> [Ação necessária 1]: Você pode copiar na íntegra o trecho sobre a competência delegada em ações previdenciárias?

=== Trecho do documento ===

Essa foi a tese fixada pela 1ª Seção do Superior Tribunal de Justiça, em incidente de assunção de competência (IAC) originado de conflito de competência entre a 21ª Vara Federal do Rio Grande do Sul e da 1ª Vara Cível de Guaíba (RS).

A discussão no caso concreto buscava definir, a partir das mudanças promovidas pela EC 103/2019, onde deveria tramitar uma ação previdenciária para determinar ao INSS o restabelecimento de aposentadoria por invalidez com o adicional de grande invalidez.

O que mudou
Até a promulgação da emenda, o parágrafo 3º do artigo 109 da Constituição previa que seriam processadas e julgadas na Justiça Estadual, no foro de domicílio dos segurados ou beneficiários, as causas em que fossem parte o INSS e segurado, sempre que a comarca não fosse sede de vara federal.

Com a EC 103/2019, a mesma norma passou a prever que a lei poderá autorizar a delegação dessa jurisdição federal.

Antes mesmo da reforma, foi editada a Lei 13.876/2019, fixando que a delegação da competência só será admissível nas ações previdenciárias quando a comarca de domicílio do segurado estiver localizada a mais de 70 km de município sede de Vara Federal.

Definiu, ainda, que essa modificação legal teria vigência "a partir do dia 1º de janeiro de 2020".

Rafael Luz
Ministro Mauro Campbell Marques é o relator do IAC julgado pela 1ª Seção
Rafael Luz

Com isso, juízos estaduais que exercem jurisdição federal delegada passaram a encaminhar aos juízos federais os processos que tratam do tema, o que gerou discussões sobre a aplicação da nova orientação legal, com potencial de levar ao STJ milhões de conflitos de competência.

=== Dados fornecidos ===

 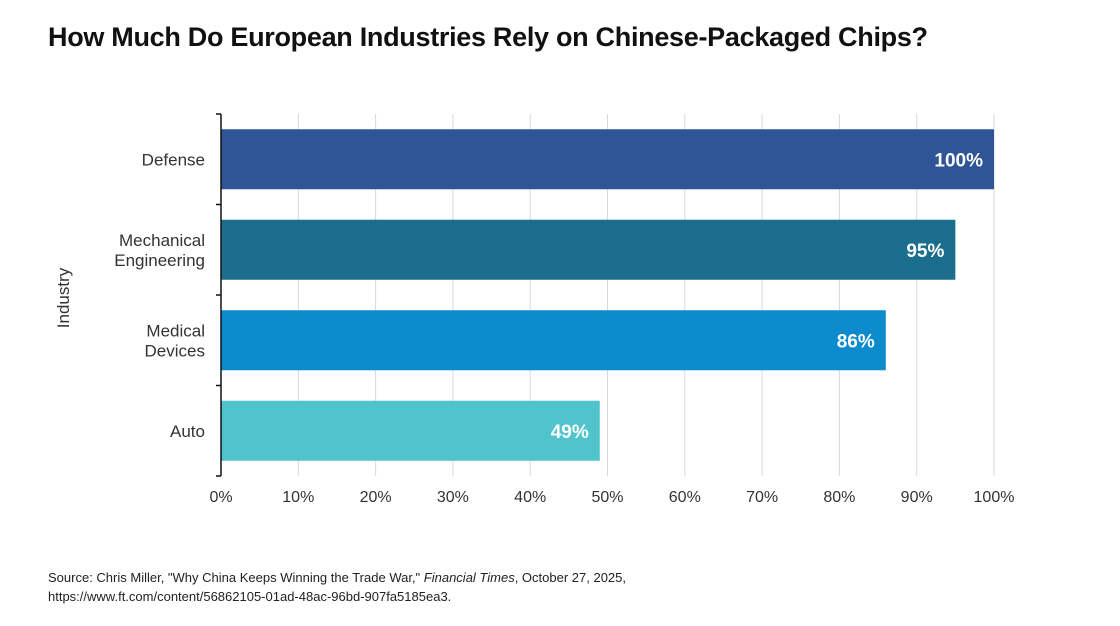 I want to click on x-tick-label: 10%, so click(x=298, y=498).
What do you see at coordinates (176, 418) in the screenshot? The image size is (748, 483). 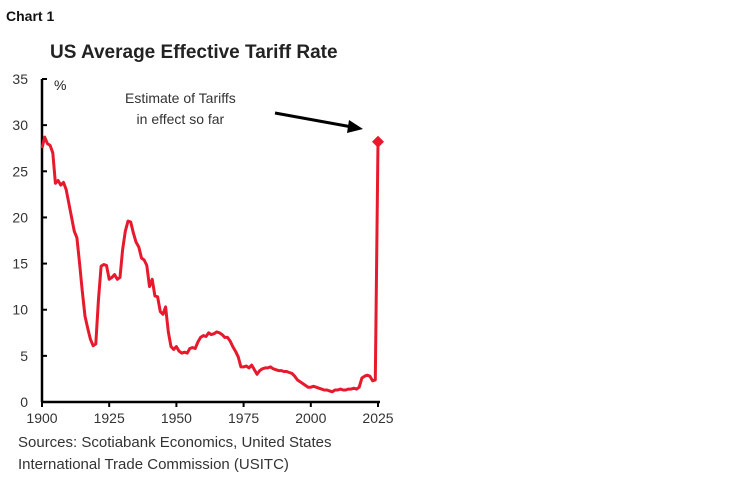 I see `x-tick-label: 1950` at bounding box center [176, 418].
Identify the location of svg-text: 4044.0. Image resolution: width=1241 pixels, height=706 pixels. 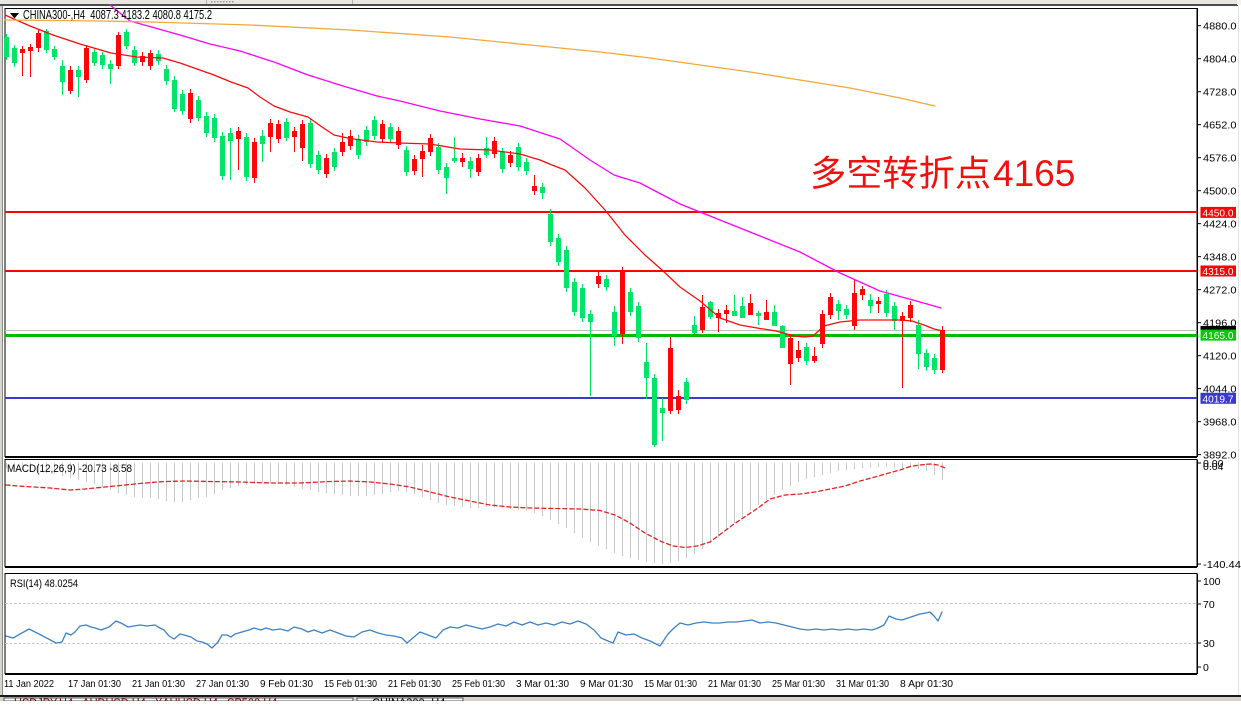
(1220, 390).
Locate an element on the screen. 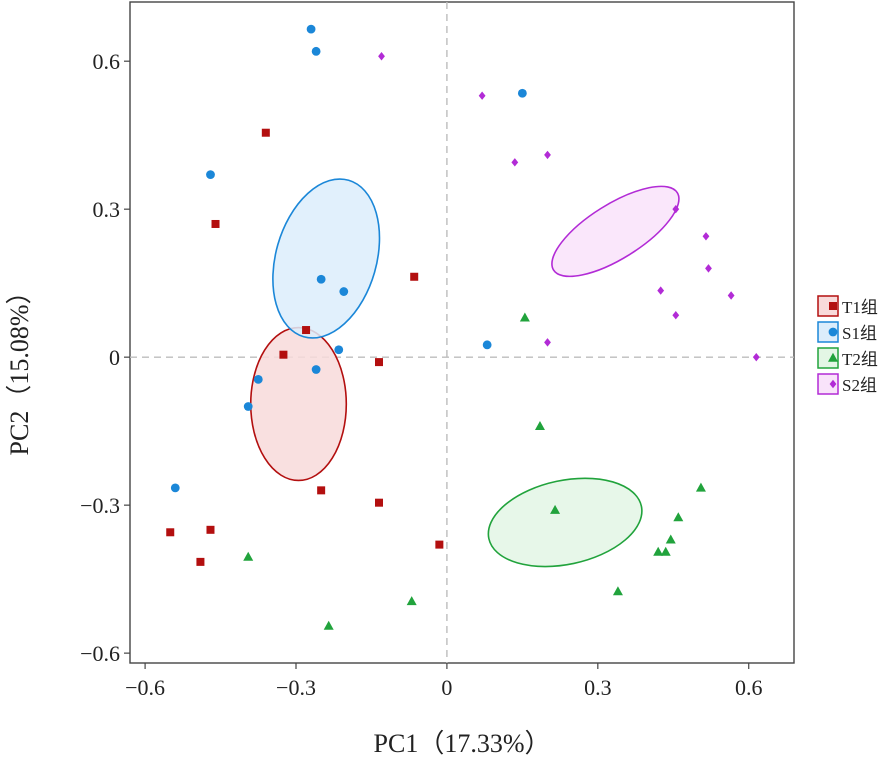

===

> [Ação necessária 2]: Você pode dispor em lista numerada as linhas dos dados fornecidos, da que contém "Identify the location" até a última delas, ambas incluídas, sem as linhas em branco e sem as imagens?

> [Solução 1]:
Essa foi a tese fixada pela 1ª Seção do Superior Tribunal de Justiça, em incidente de assunção de competência (IAC) originado de conflito de competência entre a 21ª Vara Federal do Rio Grande do Sul e da 1ª Vara Cível de Guaíba (RS).

A discussão no caso concreto buscava definir, a partir das mudanças promovidas pela EC 103/2019, onde deveria tramitar uma ação previdenciária para determinar ao INSS o restabelecimento de aposentadoria por invalidez com o adicional de grande invalidez.

O que mudou
Até a promulgação da emenda, o parágrafo 3º do artigo 109 da Constituição previa que seriam processadas e julgadas na Justiça Estadual, no foro de domicílio dos segurados ou beneficiários, as causas em que fossem parte o INSS e segurado, sempre que a comarca não fosse sede de vara federal.

Com a EC 103/2019, a mesma norma passou a prever que a lei poderá autorizar a delegação dessa jurisdição federal.

Antes mesmo da reforma, foi editada a Lei 13.876/2019, fixando que a delegação da competência só será admissível nas ações previdenciárias quando a comarca de domicílio do segurado estiver localizada a mais de 70 km de município sede de Vara Federal.

Definiu, ainda, que essa modificação legal teria vigência "a partir do dia 1º de janeiro de 2020".

Rafael Luz
Ministro Mauro Campbell Marques é o relator do IAC julgado pela 1ª Seção
Rafael Luz

Com isso, juízos estaduais que exercem jurisdição federal delegada passaram a encaminhar aos juízos federais os processos que tratam do tema, o que gerou discussões sobre a aplicação da nova orientação legal, com potencial de levar ao STJ milhões de conflitos de competência.

> [Solução 2]:
1. Identify the location of svg-text: 4044.0. Image resolution: width=1241 pixels, height=706 pixels. 
2. (1220, 390).
3. Locate an element on the screen. 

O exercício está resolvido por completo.